REQUEST
Write out the material below as a numbered list, starting at the line with "Click the Try Get Pawn Owner node title" and ending at the line with "(x=36, y=58)", both included. Skip blank lines and leave out the pictures.

RECORDS FOR PROCESSING
++++

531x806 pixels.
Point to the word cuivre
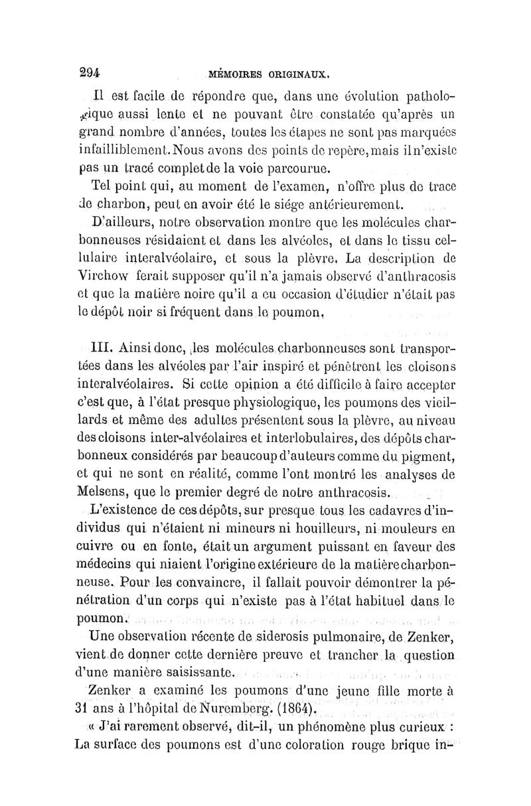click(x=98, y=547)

++++

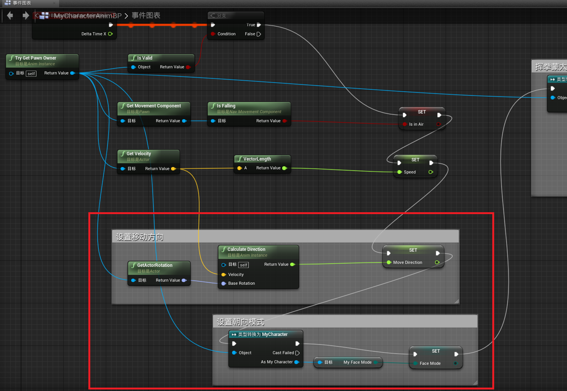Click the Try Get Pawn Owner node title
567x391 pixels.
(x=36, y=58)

++++

THE REPLY
1. Click the Try Get Pawn Owner node title
2. 567x391 pixels.
3. (x=36, y=58)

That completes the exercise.